(Extracted data begins)

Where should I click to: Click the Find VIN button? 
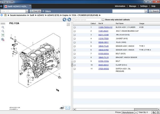[35, 11]
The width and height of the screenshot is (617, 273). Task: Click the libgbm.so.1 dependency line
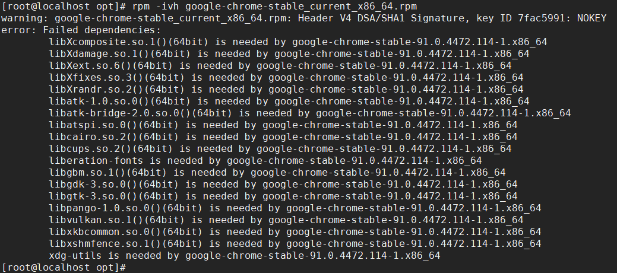click(277, 172)
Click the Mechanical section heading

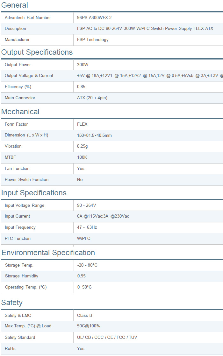20,112
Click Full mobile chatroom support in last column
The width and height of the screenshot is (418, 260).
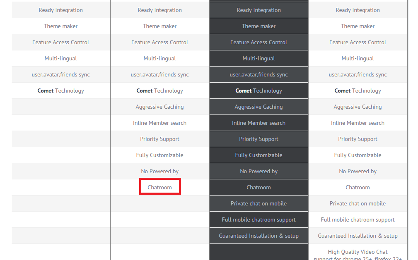pos(358,220)
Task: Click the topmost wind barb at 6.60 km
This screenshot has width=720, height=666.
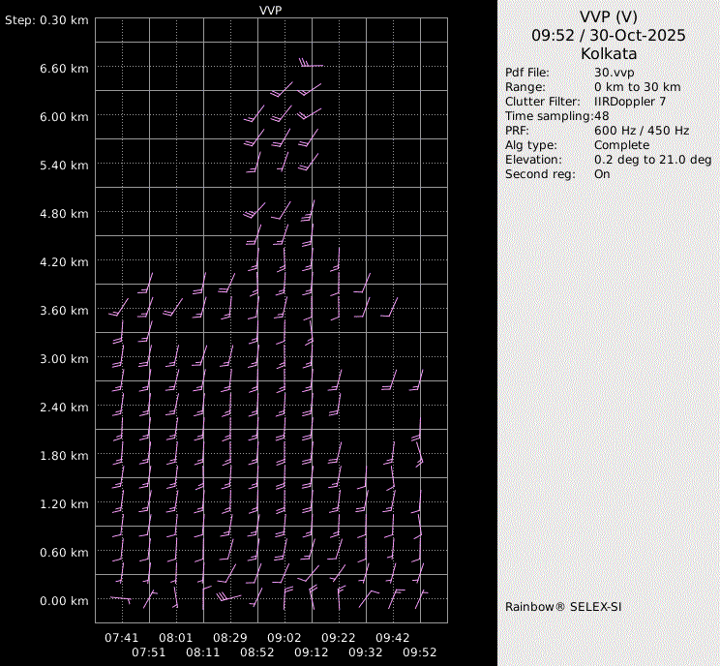Action: point(311,65)
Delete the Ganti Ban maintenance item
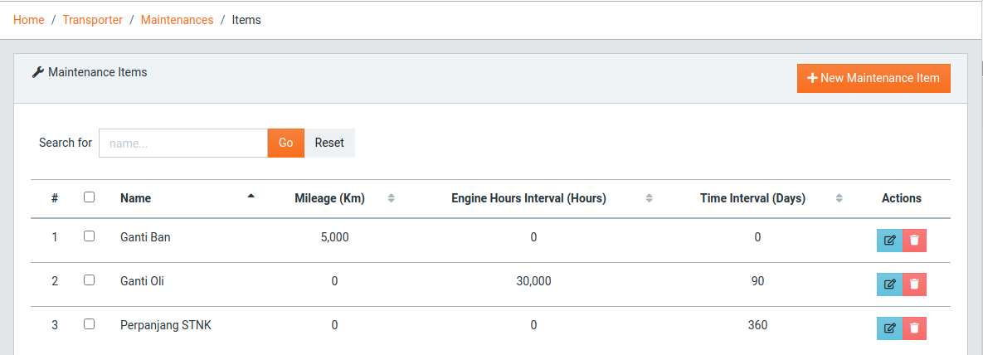983x355 pixels. [x=915, y=241]
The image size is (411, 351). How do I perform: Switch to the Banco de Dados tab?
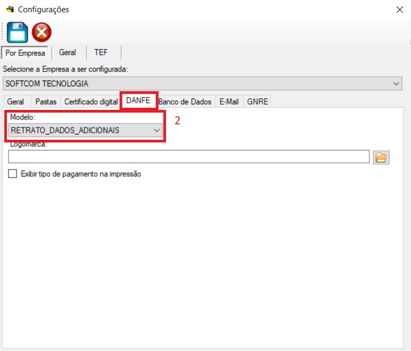(x=185, y=101)
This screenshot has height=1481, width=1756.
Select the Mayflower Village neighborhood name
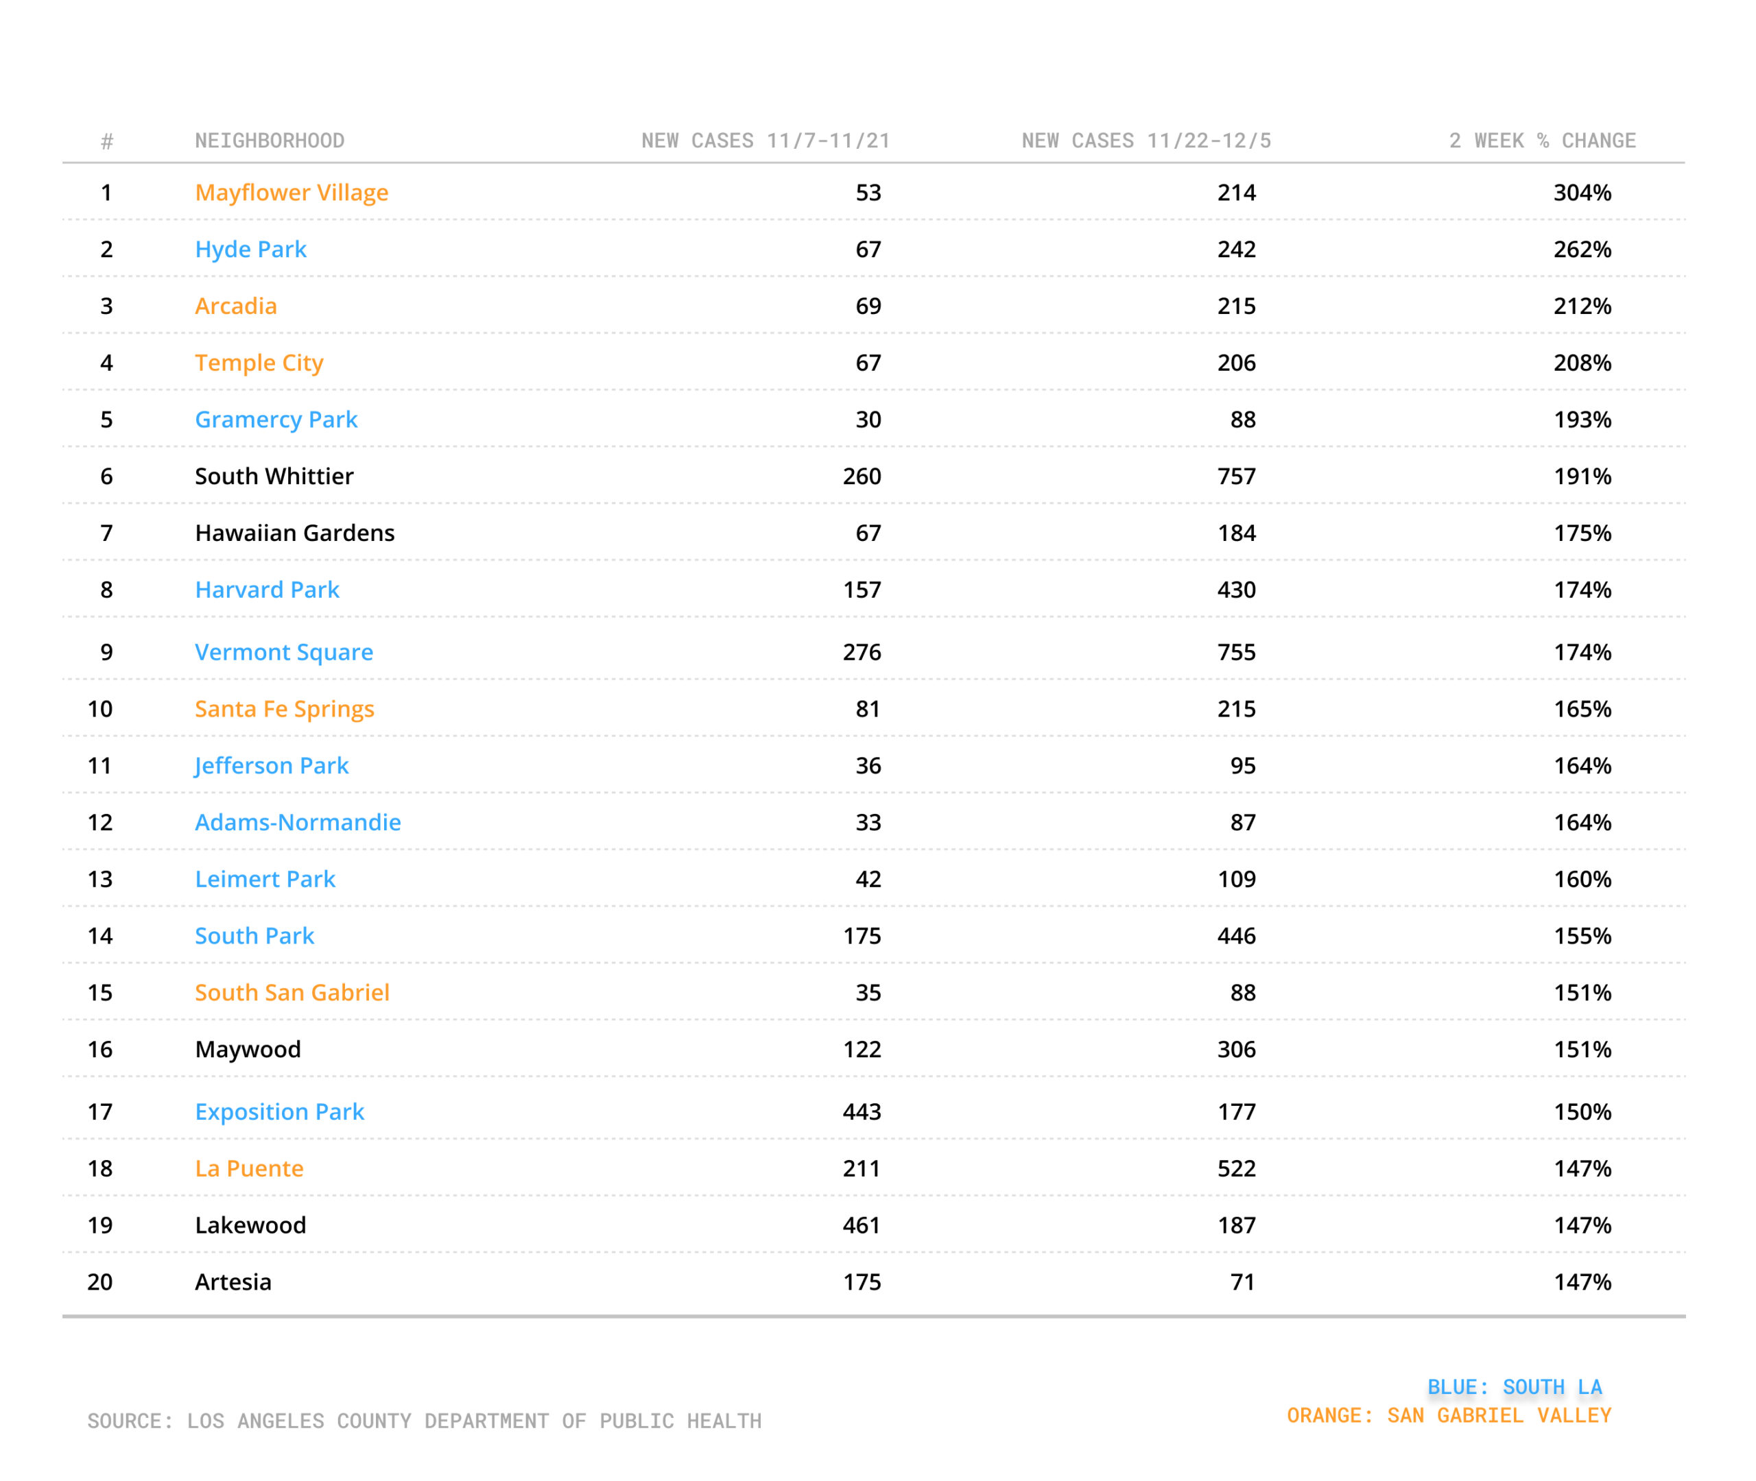click(291, 193)
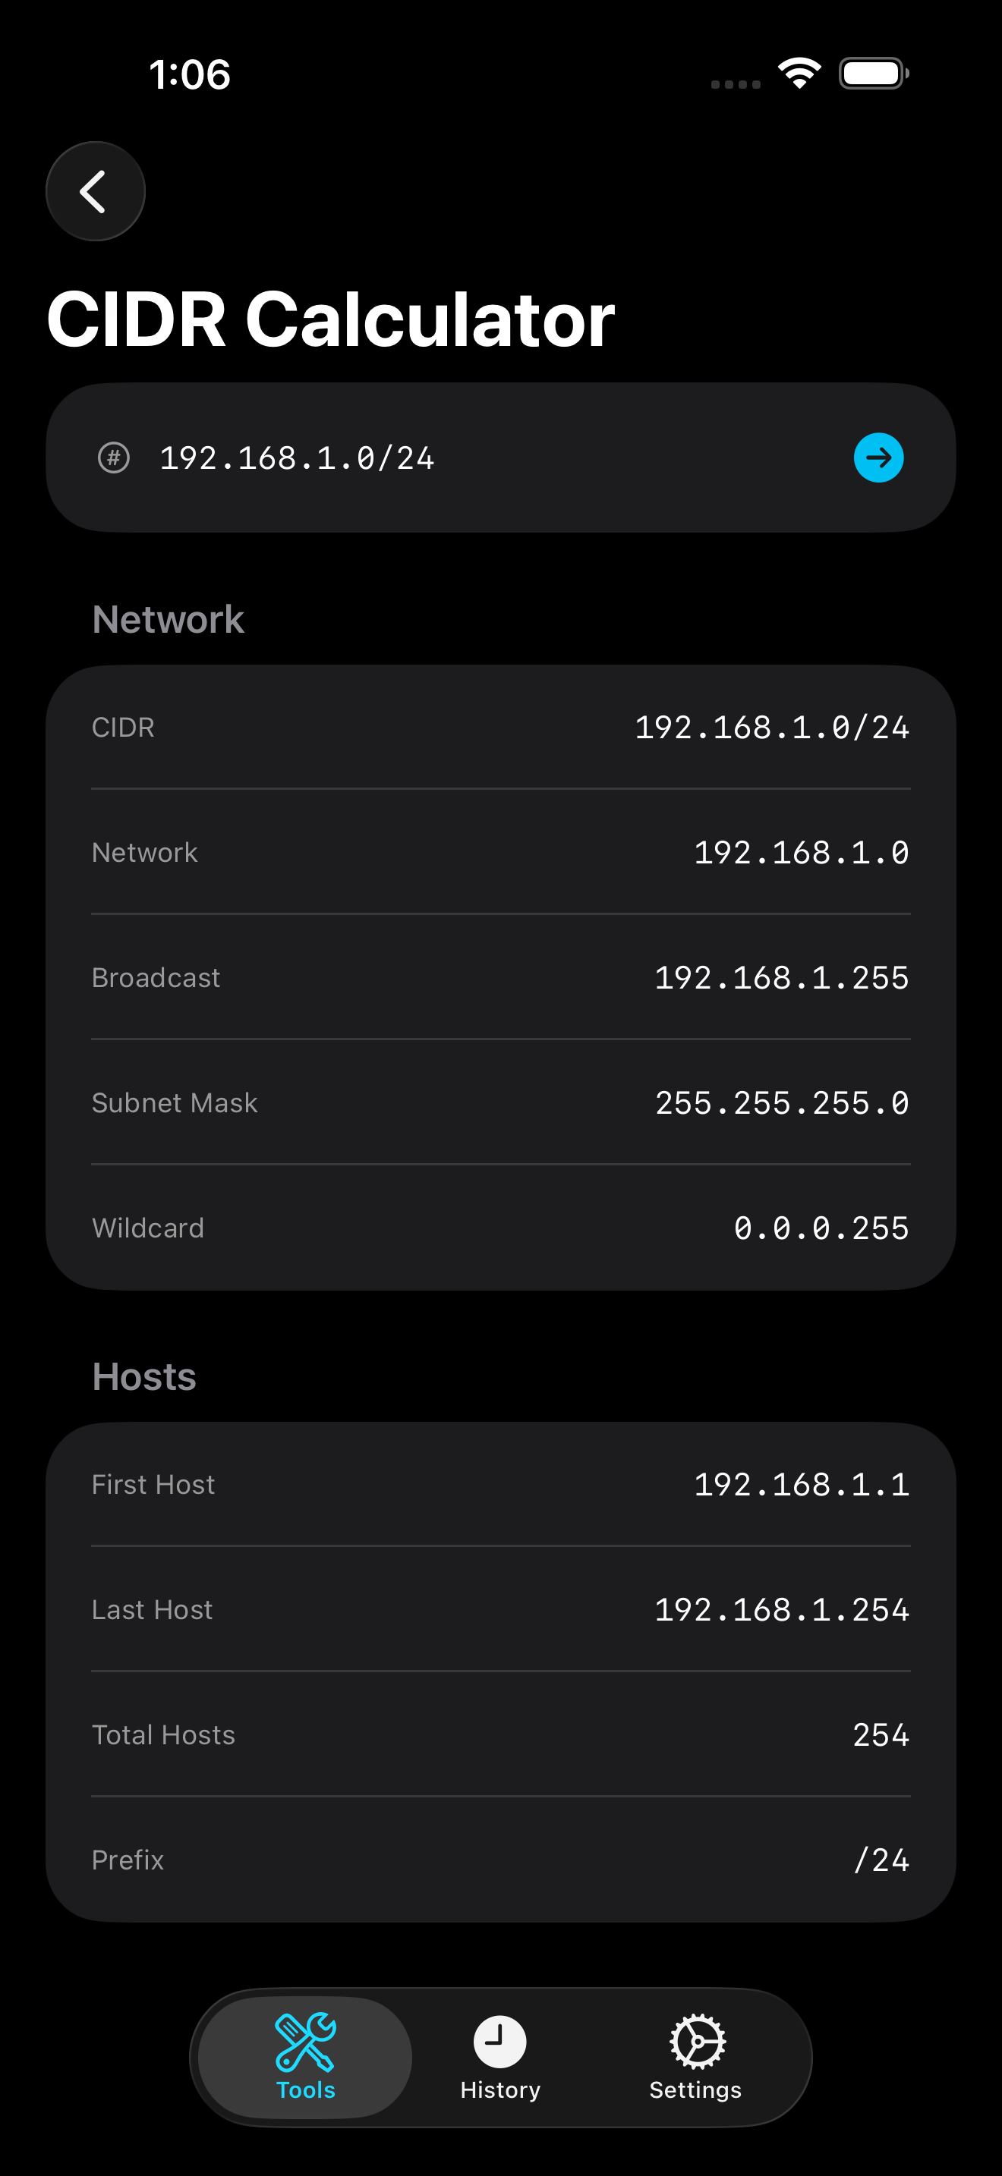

(Extracted data ends)

● Problem to solve
Exactly the lines from the one with "Click Full mobile" through the end of the listing above are to be repeated, with no pictures.

● Response below
Click Full mobile chatroom support in last column
The width and height of the screenshot is (418, 260).
pos(358,220)
Task: Click the topmost wind barb at 6.60 km
This screenshot has width=720, height=666.
Action: point(311,65)
Delete the Ganti Ban maintenance item
983x355 pixels. [x=915, y=241]
The image size is (411, 351). How do I perform: Switch to the Banco de Dados tab?
(x=185, y=101)
This screenshot has height=1481, width=1756.
Select the Mayflower Village neighborhood name
click(291, 193)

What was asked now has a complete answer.